> _Task to complete_
Every record below is to be restated word for word.

> _Records supplied_

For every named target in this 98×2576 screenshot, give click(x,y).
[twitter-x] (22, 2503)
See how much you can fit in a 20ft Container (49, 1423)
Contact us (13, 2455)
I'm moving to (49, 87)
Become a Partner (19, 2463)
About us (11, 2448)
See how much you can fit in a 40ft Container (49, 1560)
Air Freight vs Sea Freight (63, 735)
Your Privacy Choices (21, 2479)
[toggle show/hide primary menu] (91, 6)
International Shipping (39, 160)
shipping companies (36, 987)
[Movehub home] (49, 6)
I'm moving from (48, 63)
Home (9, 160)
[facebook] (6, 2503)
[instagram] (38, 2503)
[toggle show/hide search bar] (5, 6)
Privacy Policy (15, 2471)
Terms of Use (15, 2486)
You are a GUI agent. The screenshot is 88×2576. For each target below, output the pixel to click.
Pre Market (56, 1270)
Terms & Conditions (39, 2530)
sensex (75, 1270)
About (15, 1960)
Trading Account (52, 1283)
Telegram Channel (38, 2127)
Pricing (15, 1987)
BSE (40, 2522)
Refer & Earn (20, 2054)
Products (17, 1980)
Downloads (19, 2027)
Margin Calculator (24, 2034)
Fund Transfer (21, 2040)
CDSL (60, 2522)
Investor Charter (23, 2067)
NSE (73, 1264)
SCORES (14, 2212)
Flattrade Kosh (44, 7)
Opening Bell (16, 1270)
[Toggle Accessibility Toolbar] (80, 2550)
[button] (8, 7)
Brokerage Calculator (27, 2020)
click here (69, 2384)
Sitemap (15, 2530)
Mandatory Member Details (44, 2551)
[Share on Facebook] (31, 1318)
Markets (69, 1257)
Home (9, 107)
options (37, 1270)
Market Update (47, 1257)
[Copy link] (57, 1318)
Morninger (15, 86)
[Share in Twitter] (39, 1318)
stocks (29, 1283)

> _Task response_
For every named target in this 98×2576 screenshot, give click(x,y).
[twitter-x] (22, 2503)
See how much you can fit in a 20ft Container (49, 1423)
Contact us (13, 2455)
I'm moving to (49, 87)
Become a Partner (19, 2463)
About us (11, 2448)
See how much you can fit in a 40ft Container (49, 1560)
Air Freight vs Sea Freight (63, 735)
Your Privacy Choices (21, 2479)
[toggle show/hide primary menu] (91, 6)
International Shipping (39, 160)
shipping companies (36, 987)
[Movehub home] (49, 6)
I'm moving from (48, 63)
Home (9, 160)
[facebook] (6, 2503)
[instagram] (38, 2503)
[toggle show/hide search bar] (5, 6)
Privacy Policy (15, 2471)
Terms of Use (15, 2486)
You are a GUI agent. The screenshot is 88×2576. For each target below, output the pixel to click.
Pre Market (56, 1270)
Terms & Conditions (39, 2530)
sensex (75, 1270)
About (15, 1960)
Trading Account (52, 1283)
Telegram Channel (38, 2127)
Pricing (15, 1987)
BSE (40, 2522)
Refer & Earn (20, 2054)
Products (17, 1980)
Downloads (19, 2027)
Margin Calculator (24, 2034)
Fund Transfer (21, 2040)
CDSL (60, 2522)
Investor Charter (23, 2067)
NSE (73, 1264)
SCORES (14, 2212)
Flattrade Kosh (44, 7)
Opening Bell (16, 1270)
[Toggle Accessibility Toolbar] (80, 2550)
[button] (8, 7)
Brokerage Calculator (27, 2020)
click here (69, 2384)
Sitemap (15, 2530)
Mandatory Member Details (44, 2551)
[Share on Facebook] (31, 1318)
Markets (69, 1257)
Home (9, 107)
options (37, 1270)
Market Update (47, 1257)
[Copy link] (57, 1318)
Morninger (15, 86)
[Share in Twitter] (39, 1318)
stocks (29, 1283)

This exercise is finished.